Of course, the argument for quarantine may be less about medicine than it is about mass psychology. Ebola is a scary disease and quarantine’s main, perfectly worthy goal may simply be to calm the public. But in public health, as in medicine, the first principle is Do No Harm. Medical experts and health officials worry, for example, that quarantine might discourage aid workers from traveling to West Africa, at a time when the region desperately needs more personnel to fight the epidemic.
It’s also an open question whether the quarantine reduces anxiety or intensifies it. That’s particularly true in this case, because Cuomo’s statements on Friday, at least as relayed by the press, left the impression that a non-symptomatic Ebola patient could spread the disease on the subway—the very notion that public health officials had spent the previous 24 hours explaining wasn’t true.

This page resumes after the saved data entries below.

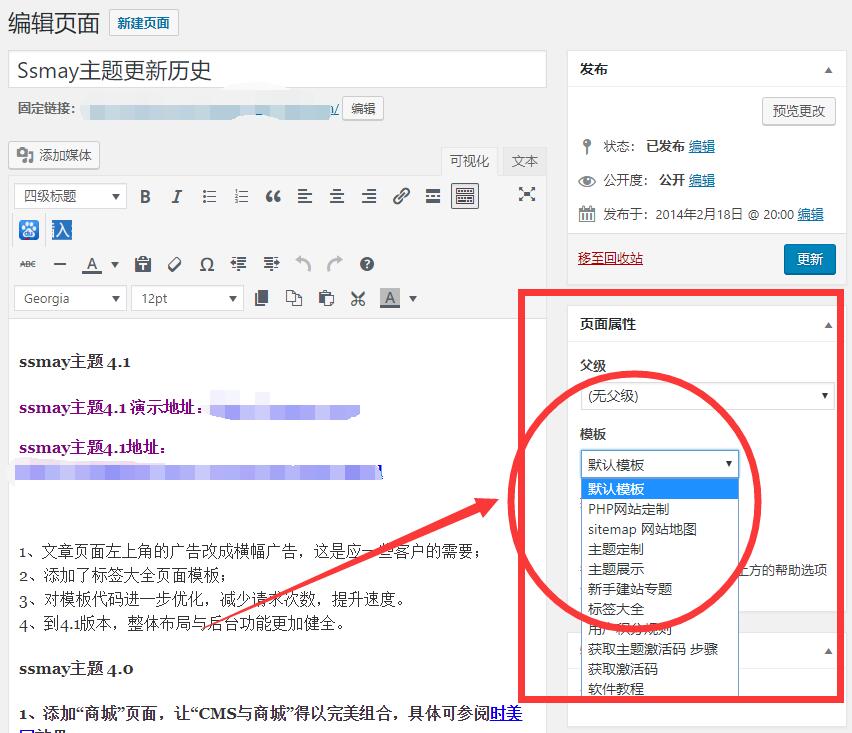Toggle distraction-free fullscreen writing mode
Image resolution: width=852 pixels, height=733 pixels.
point(527,196)
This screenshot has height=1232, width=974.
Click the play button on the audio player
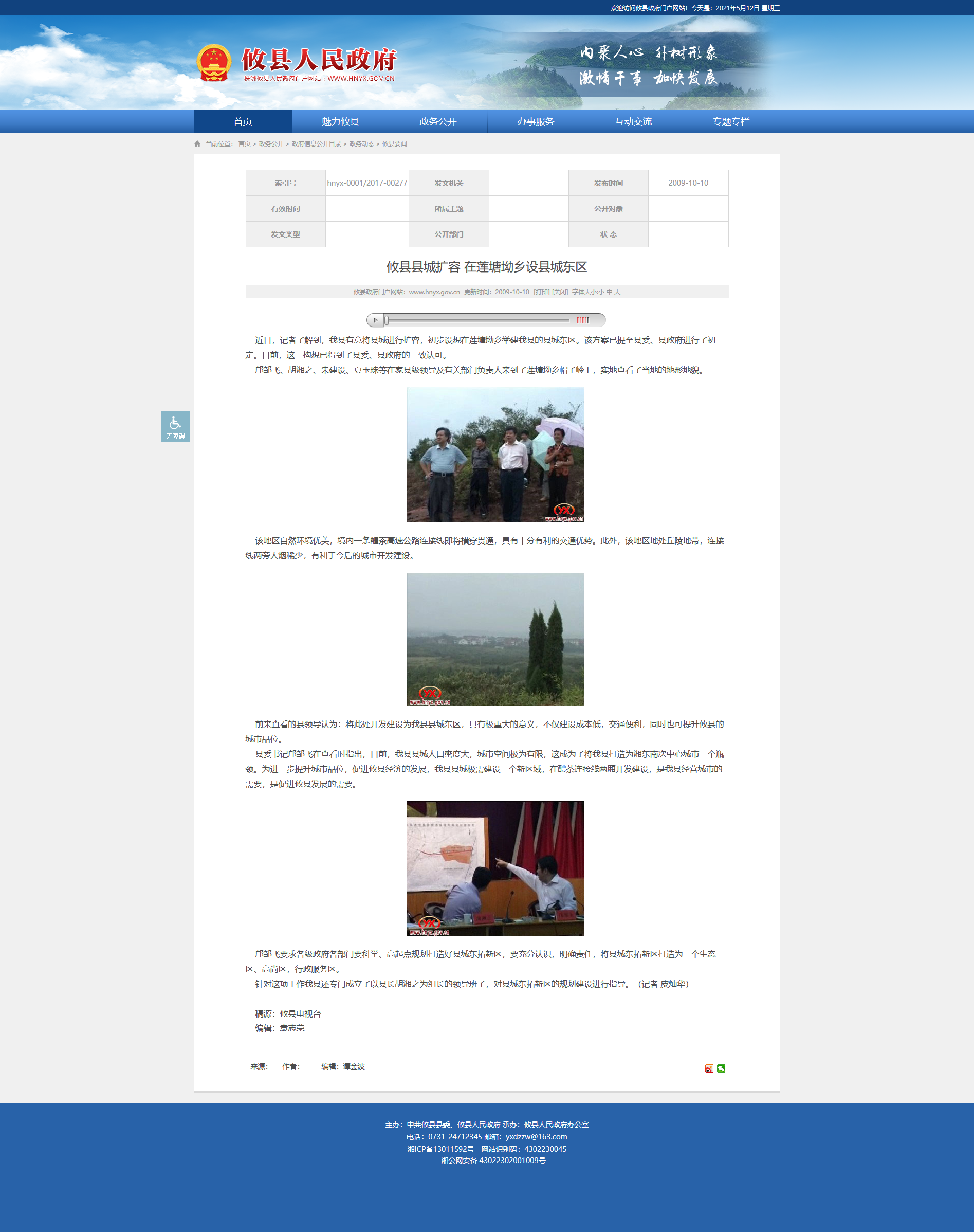click(375, 320)
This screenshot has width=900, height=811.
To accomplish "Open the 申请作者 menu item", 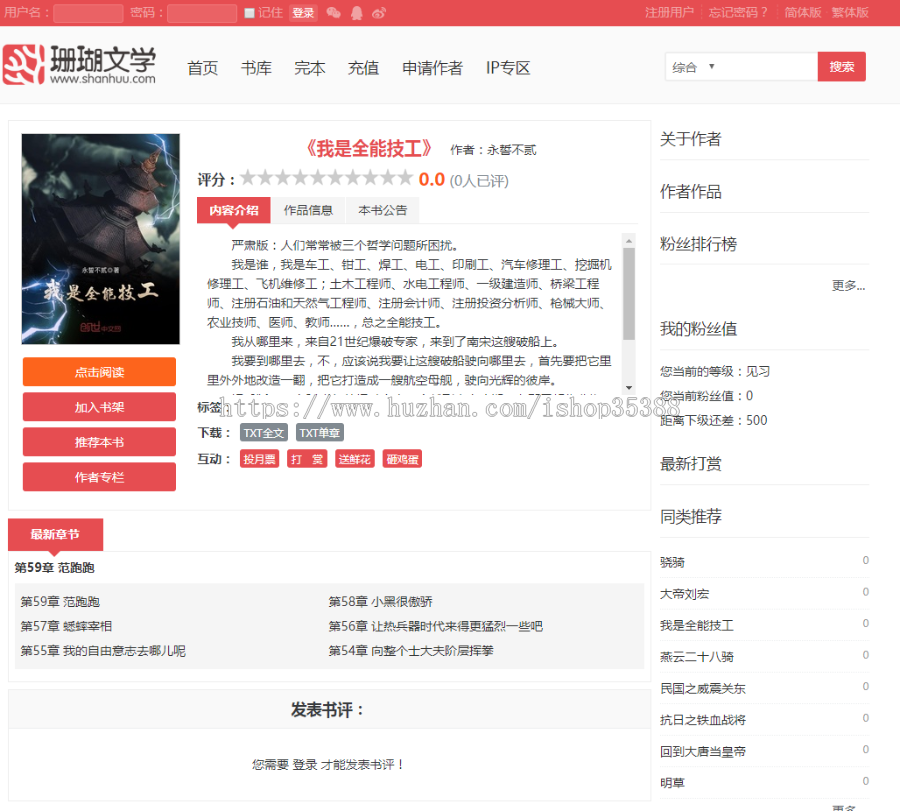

That’s one reason that officials from the Obama Administration, the CDC and the New York City Department of Public Health seemed not at all happy about Friday’s announcement. The other is that, based on what I’m reading in outlets like the Times and hearing from insiders, they weren’t so much consulted about the decision as informed of it at the last minute, as a fait accompli. Leaders in all three of those places pride themselves on putting science before politics. You don’t have to be a cynic to think that Cuomo, who is up for reelection, and Christie don’t feel the same compulsion.
None of this means that Christie and Cuomo are clearly wrong on the merits. Truth is, this is one of those questions about which reasonable people can disagree or have mixed feelings. (Here, for example, is a prominent infectious disease specialist arguing for an even wider quarantine.) But it’s probably safe to assume that the two governors weren’t simply thinking about public health when they made their decisions. They were thinking about public perceptions—for the best reasons, the worst reasons, or maybe some of both.
As we all know (and many of you stated as the reason I was wrong and we shouldn’t have quarantined the Texas health care workers who handled Duncan), there is very little chance going back now. We can’t even dial back the police state or engage in meaningful prison reform despite crime rates being historically low. There is no chance that we will roll back what has been done with the mandatory quarantine in NY/NU and even less than no chance that any politician will have the courage to even try. And we’ll get no respite from the media until a plane disappears or a white girl goes missing or they get a chance to call the people of Ferguson thugs and rioters again. I guess we can always pin our hopes on a Benghazi outbreak.
The only question that remains is how much more clusterfuck nation cam mess this up and how much self-inflicted damage we will cause. I’m going to go with “LOTS” for 2000.